The Crosby household is primarily run by three children, ages 14, 11 and 9.  I’m in a supervisory role, not really a participatory role any more.  (It’s SWEET!)  We have found that if we expect greatness, it arises.  When our kids were 11, 8 and 6 they measured and drew the backyard to scale, designed the sprinkler and drip systems for lawn, trees and flowerbeds… dug LOTS of the trenches… and our 8 year old son measured, cut, glued and installed the deal.  Three years later it still is working like a charm.  He’s not a nerd with thick glasses and a pocket protector either.

I remember getting a flat tire once and my seven year old son hopped out and changed it.  All the kids cook full meals that include fresh vegetables, homemade entrees and desserts.  If you can reach the dials on the washing machine… guess what?… it’s your turn to do laundry.  These kids truly are capable of grown-up tasks.  Some day, two young ladies are going to profusely thank us for training our sons to be REAL men… you know, laundry, dishes, meatloaf and toilets. 

If you are going easy on your kids, it’s not too late to convert. I highly recommend it.

Raising Tamale Awareness

June 21, 2008

Here is my friend Suzi and I on the Tamale Line.  I got this bright idea to have a tamale cooking day… and wanted someone to join in the festivities and raise tamale awareness, so I coerced my dear friend into joining.  We figured on making 150 little wrapped bundles of corn dough and chilies.  We borrowed four steamers (already had two).  We gathered the ingredients and set aside Friday, June 20, 2008 as our inaugural Tamale Day.  Let me just say, I had many warnings from concerned friends that it is an ALL DAY job… and we proved them right.  We started at 10:30 am and finished at 6:45 pm… exhausted.

Many valuable lessons were learned yesterday over the savory chicken tomato sauce and the corn husks.  Suzi unknowingly took the job of grinding the corn kernels and cornmeal… unbeknownst to either of us, it was a 3 hour job  with a blender.  We think it might be a one hour job with a food processor.  (Mental Note:  add food processor to my Christmas list.)  And the soaking, washing, rinsing, removing debris and silk from the corn husks was also a time intensive task.  I’m not sure how that could be prevented or improved upon.
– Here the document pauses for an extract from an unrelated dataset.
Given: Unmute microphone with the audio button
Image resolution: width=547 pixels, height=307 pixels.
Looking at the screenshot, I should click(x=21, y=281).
At 2:45, when we hadn’t even started assembling the tamales… we looked at each other with weary faces and I asked, “What are you thinking?”  Suzi’s answer was priceless.  “I feel like Ethel  when Lucy talked her into some scheme and it turned into a huge affair that neither of them expected.”  And we laughed as our hands were shoveling corn and pushing husks.

We picked two different recipes, Green Corn Tamales  and Shredded Chick Tamales, but we never even made it to the dough from recipe #2.  Recipe #1 produced so much masa that we didn’t need the other.  We wrapped and tied and steamed and taught the kids how to wrap and tie and steam.  We converted the “Song that Does Not End” into the song “The Job that Does Not End,”  And sang it until we were almost as sick of it as tamales.

I was happy when I awoke this morning knowing that there were 70 tamales in my fridge, but relieved that yesterday was over.  Whew.  THANKS, SUZI!  ¡Usted hizo un gran trabajo!